WHAT THIS TASK INVOLVES
Turn every line of the entries below into a numbered list, skipping blank lines and leaving out the pictures.
— START OF THE RECORDS —
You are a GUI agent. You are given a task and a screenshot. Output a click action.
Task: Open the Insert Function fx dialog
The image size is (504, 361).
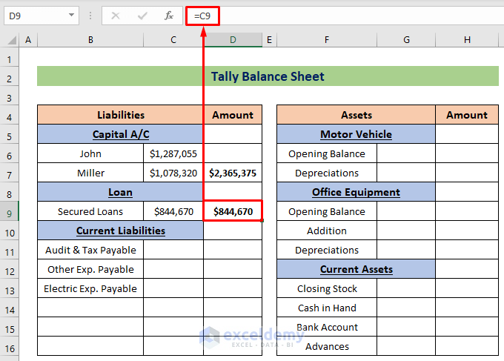169,16
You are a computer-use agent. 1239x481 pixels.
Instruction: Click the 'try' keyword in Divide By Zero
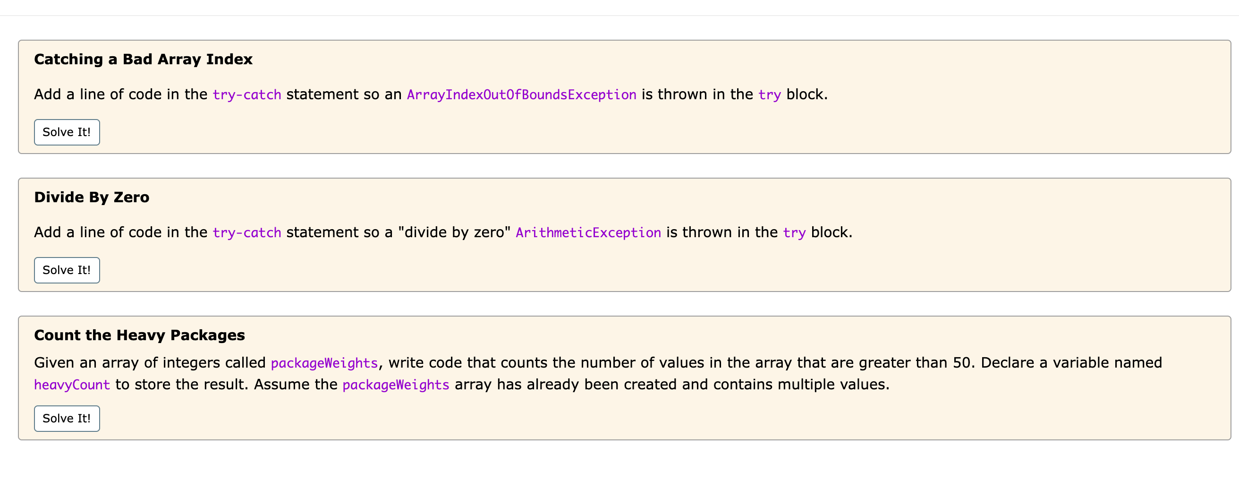pos(794,233)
— END OF THE RECORDS —
COMPLETED EXERCISE
1. You are a GUI agent. You are given a task and a screenshot. Output a click action.
2. Task: Open the Insert Function fx dialog
3. The image size is (504, 361).
4. 169,16
5. You are a computer-use agent. 1239x481 pixels.
6. Instruction: Click the 'try' keyword in Divide By Zero
7. pos(794,233)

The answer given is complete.